YOUR TASK:
From the first line of the material to the line containing "Refund and Returns Policy (478, 2434)", inclusive, write out each line exactly, leaving out the pictures.

INFORMATION GIVEN:
-----
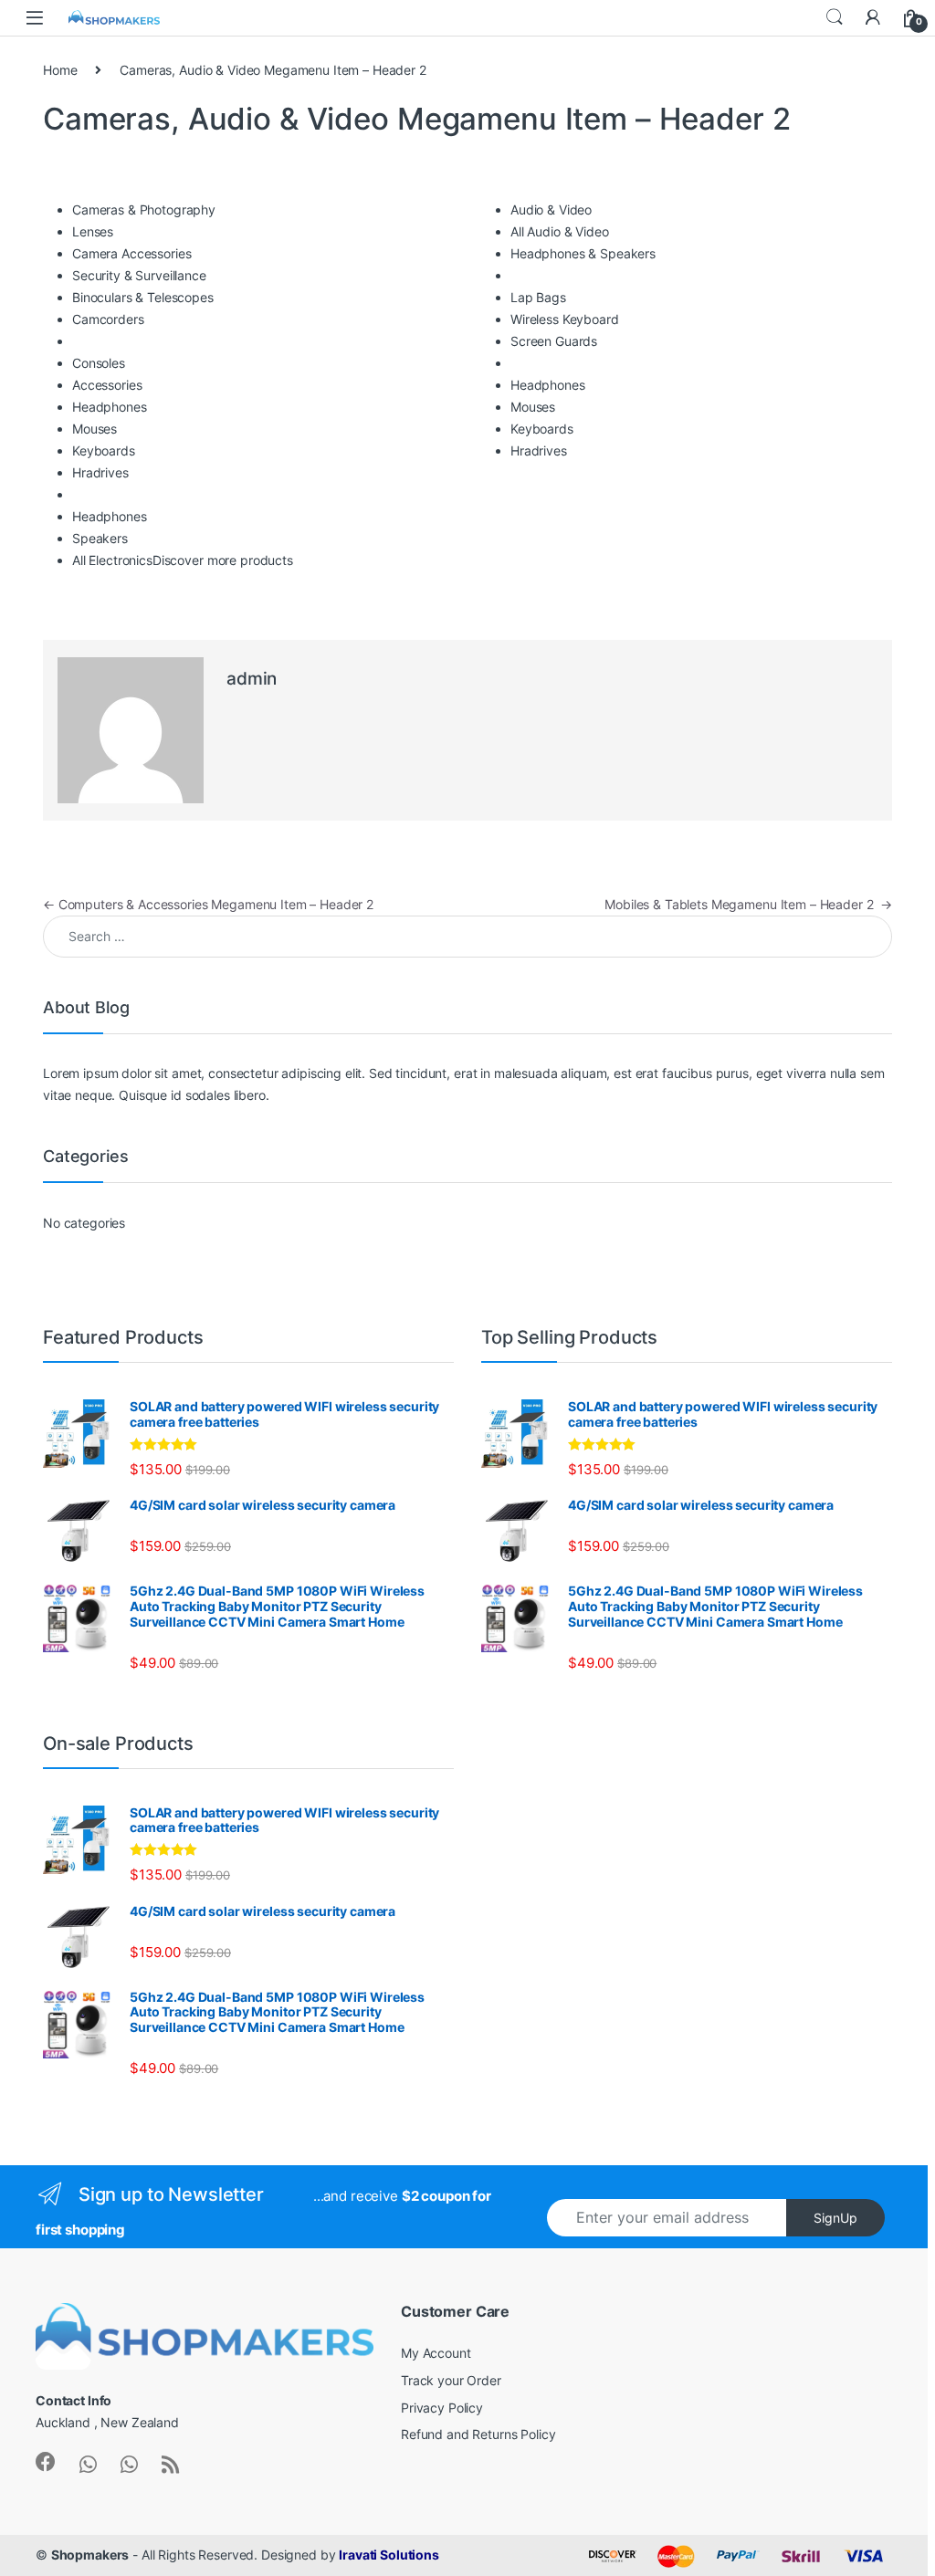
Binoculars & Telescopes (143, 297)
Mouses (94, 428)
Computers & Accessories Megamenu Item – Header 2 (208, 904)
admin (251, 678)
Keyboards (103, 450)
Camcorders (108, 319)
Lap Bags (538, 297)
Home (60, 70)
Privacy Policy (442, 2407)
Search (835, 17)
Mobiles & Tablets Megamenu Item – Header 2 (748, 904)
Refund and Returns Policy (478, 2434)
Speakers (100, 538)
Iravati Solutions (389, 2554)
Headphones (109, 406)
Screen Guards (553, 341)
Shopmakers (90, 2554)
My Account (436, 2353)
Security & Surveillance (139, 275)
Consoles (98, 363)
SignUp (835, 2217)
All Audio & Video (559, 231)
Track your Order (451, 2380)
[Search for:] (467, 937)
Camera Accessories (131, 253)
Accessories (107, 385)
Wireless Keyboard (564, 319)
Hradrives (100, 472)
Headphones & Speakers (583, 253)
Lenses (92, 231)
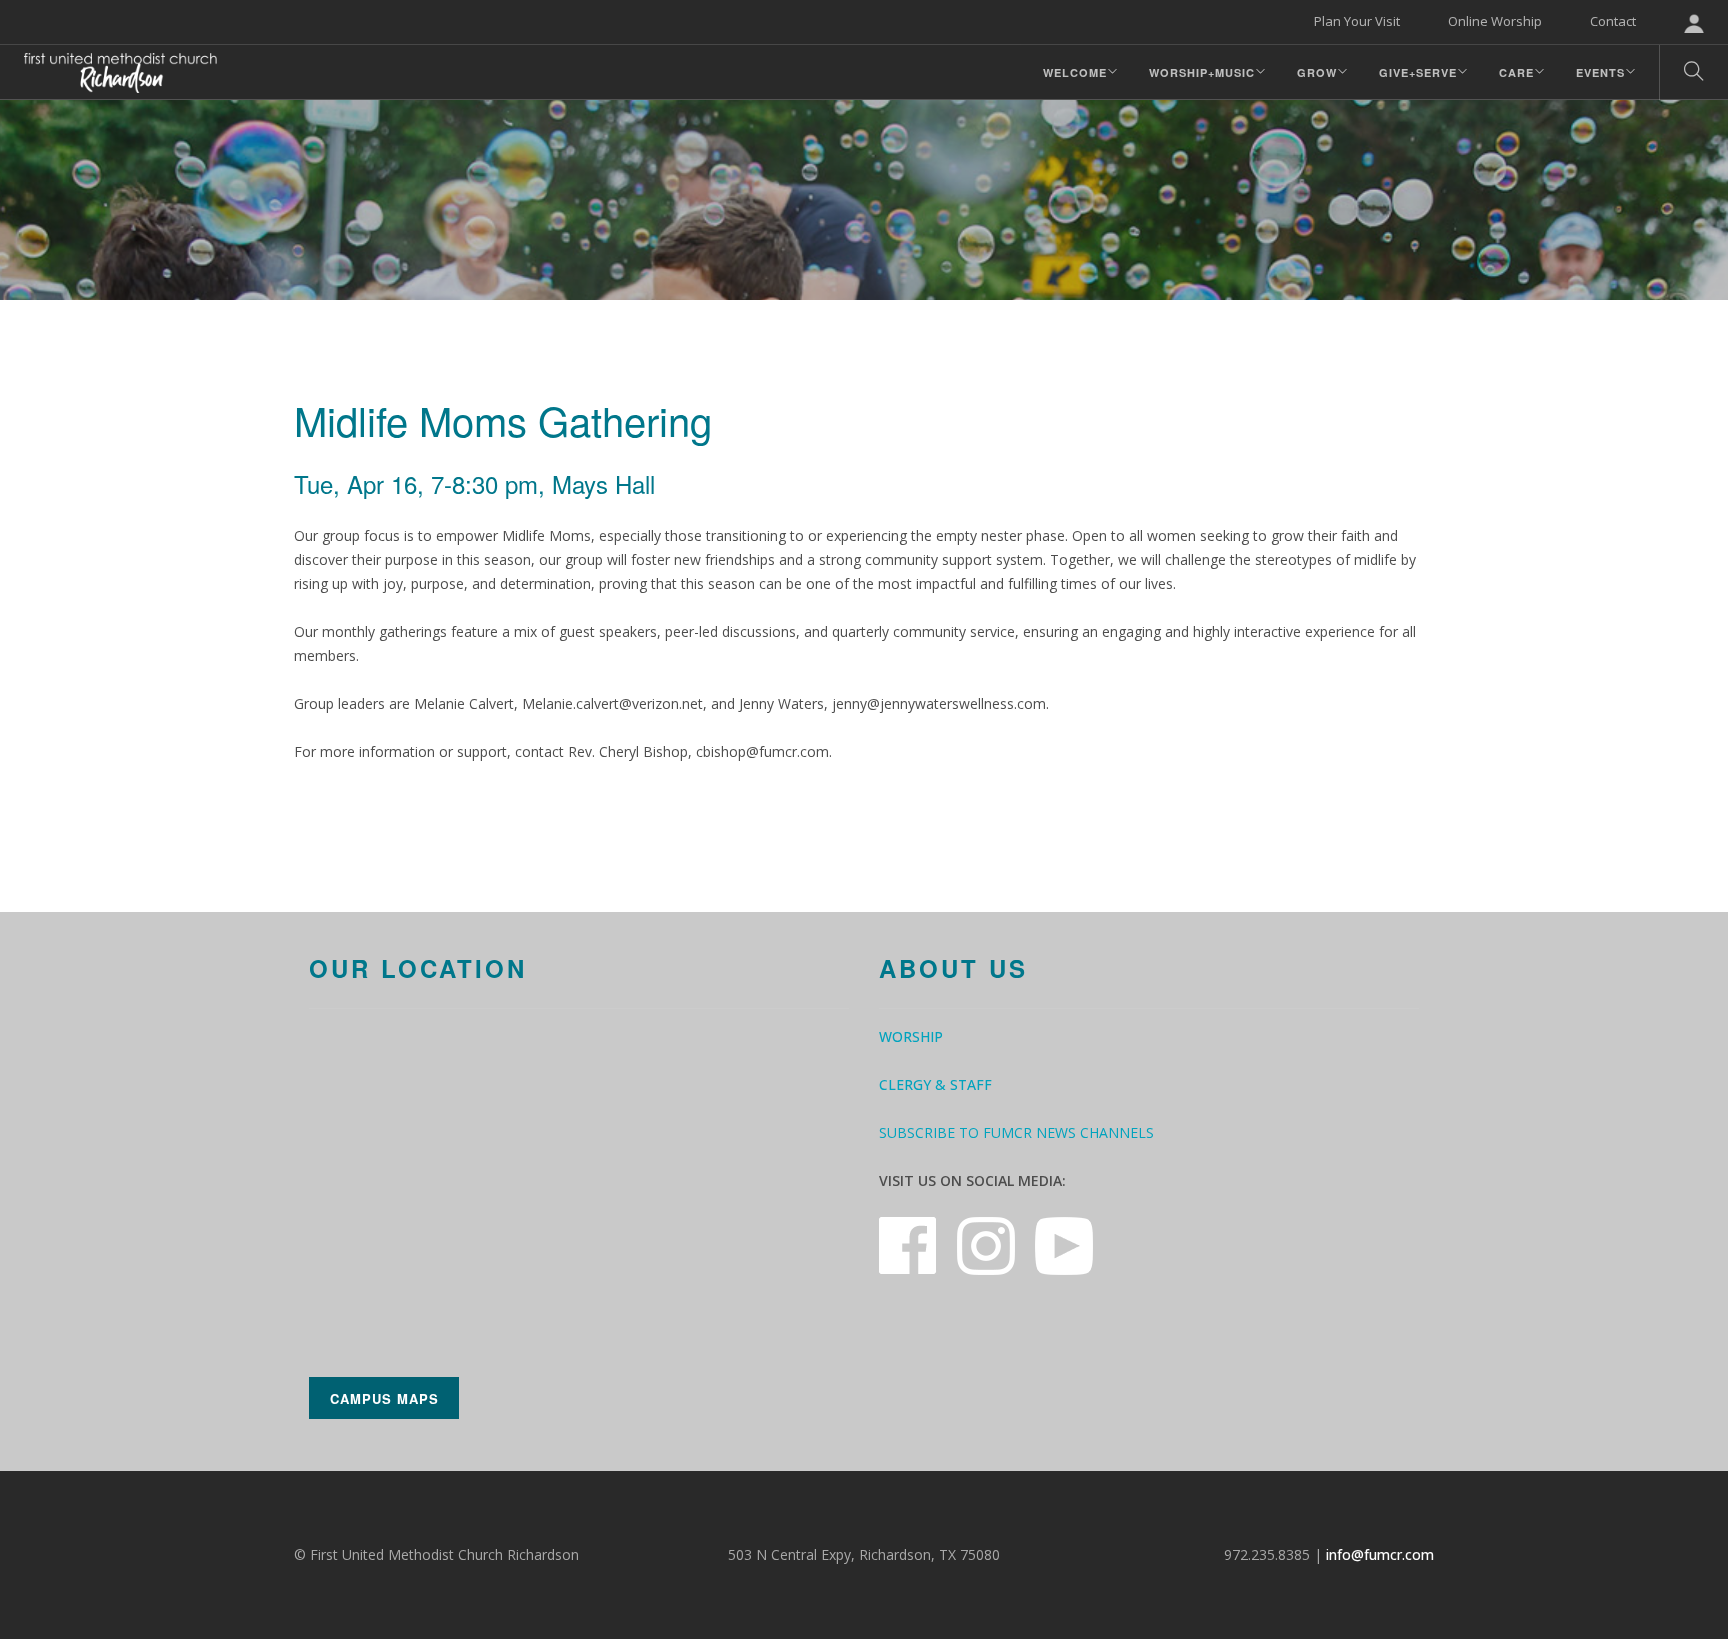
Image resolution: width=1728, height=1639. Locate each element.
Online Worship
-----
OUTPUT OF THE TASK:
Binoculars & Telescopes (143, 297)
Mouses (94, 428)
Computers & Accessories Megamenu Item – Header 2 (208, 904)
admin (251, 678)
Keyboards (103, 450)
Camcorders (108, 319)
Lap Bags (538, 297)
Home (60, 70)
Privacy Policy (442, 2407)
Search (835, 17)
Mobiles & Tablets Megamenu Item – Header 2 (748, 904)
Refund and Returns Policy (478, 2434)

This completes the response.